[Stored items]
-=-=-=-=-
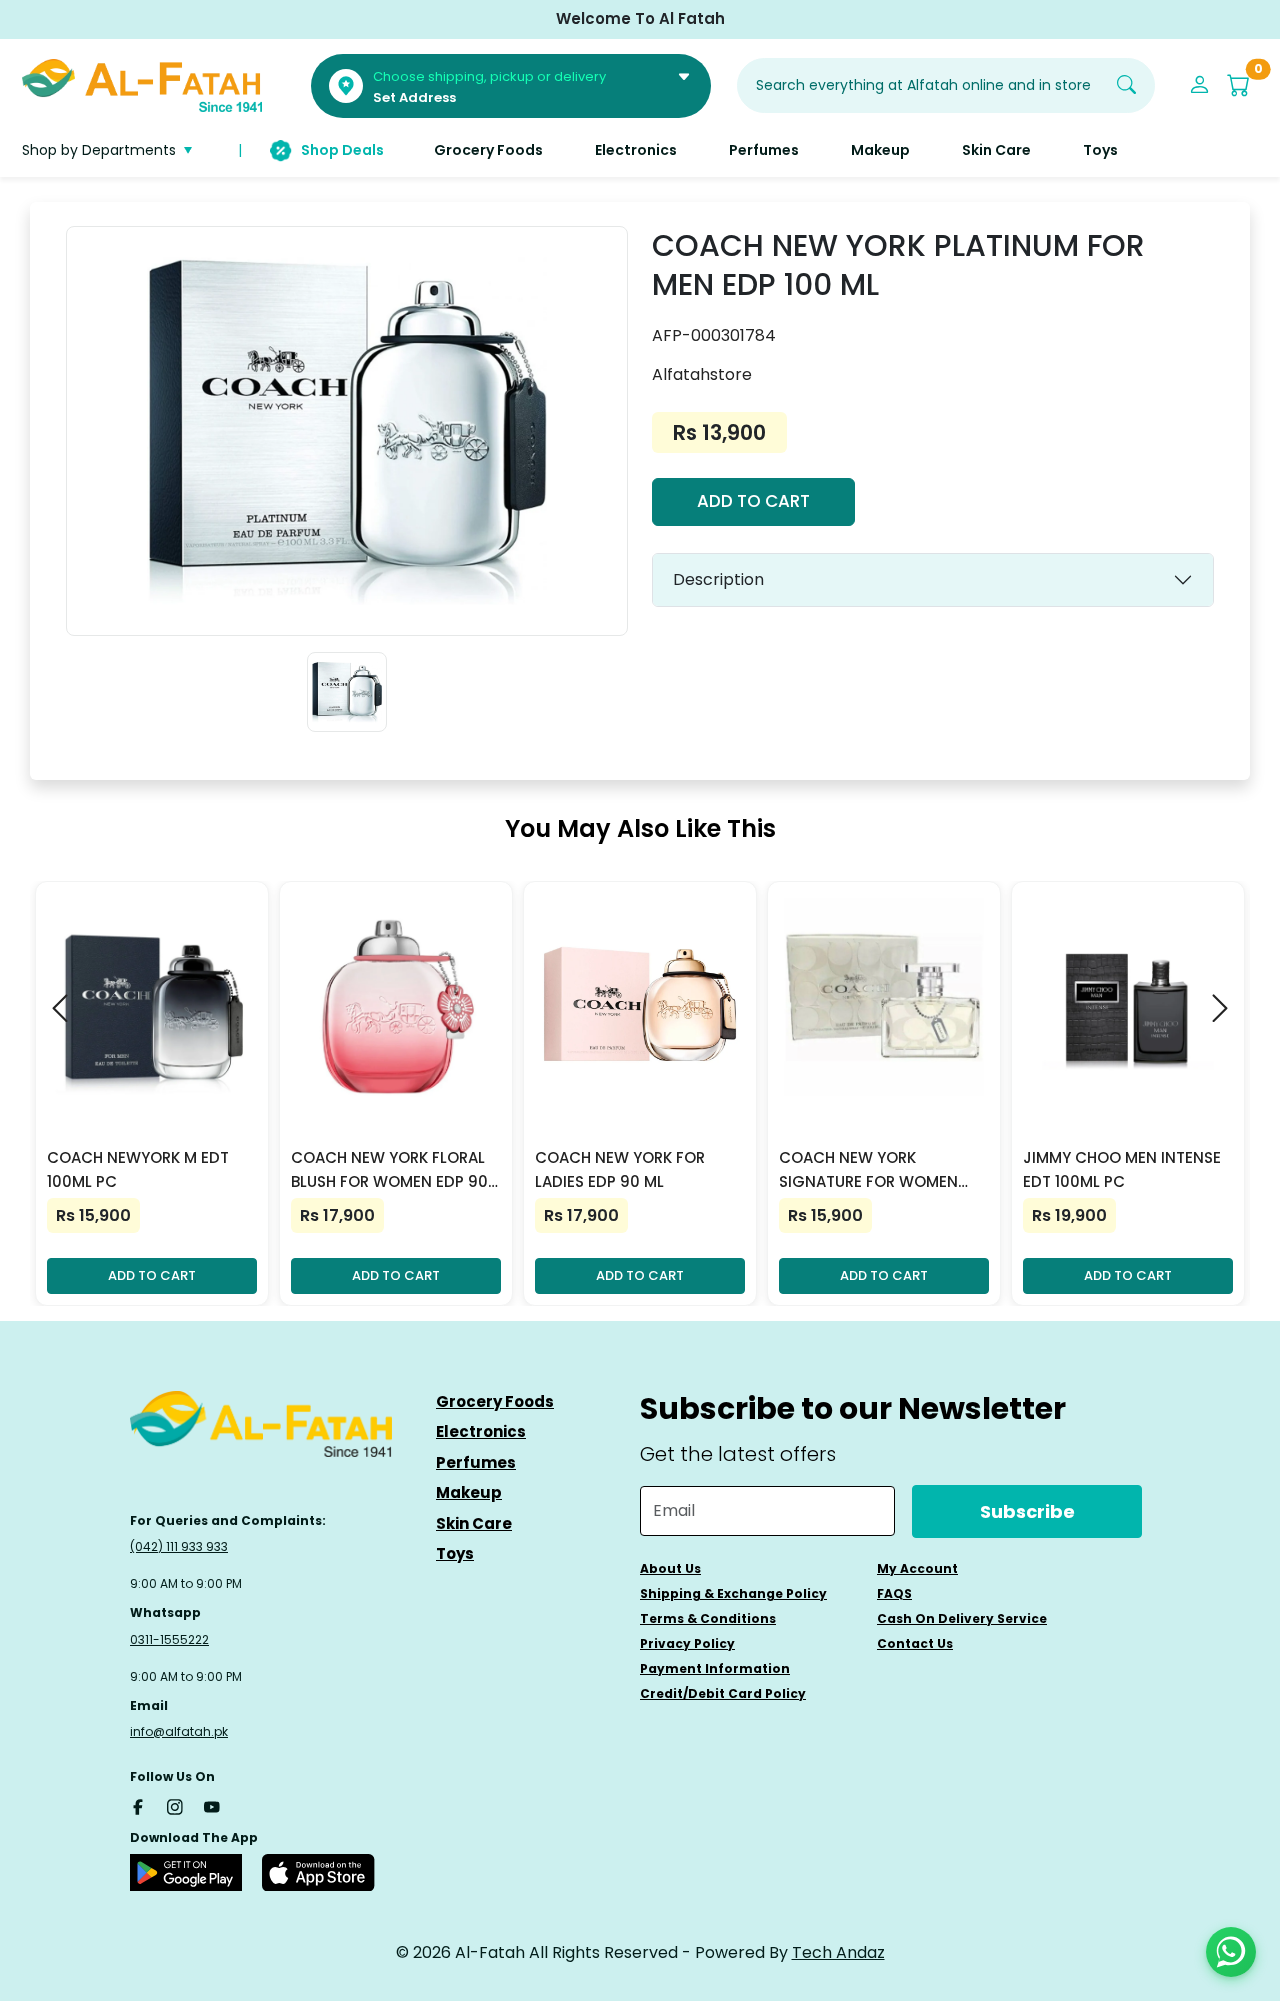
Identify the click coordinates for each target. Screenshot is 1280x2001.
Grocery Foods (495, 1401)
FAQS (894, 1593)
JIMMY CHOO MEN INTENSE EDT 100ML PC (1122, 1169)
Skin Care (474, 1523)
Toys (455, 1553)
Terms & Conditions (708, 1618)
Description (718, 579)
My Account (917, 1568)
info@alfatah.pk (179, 1731)
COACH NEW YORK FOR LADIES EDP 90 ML (620, 1169)
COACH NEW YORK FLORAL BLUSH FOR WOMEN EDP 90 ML (389, 1170)
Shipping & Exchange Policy (733, 1593)
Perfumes (476, 1462)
-=-=-=-=-
Look at the entries above. Say how many lines have the word "COACH", and give only the number.

Solution: 2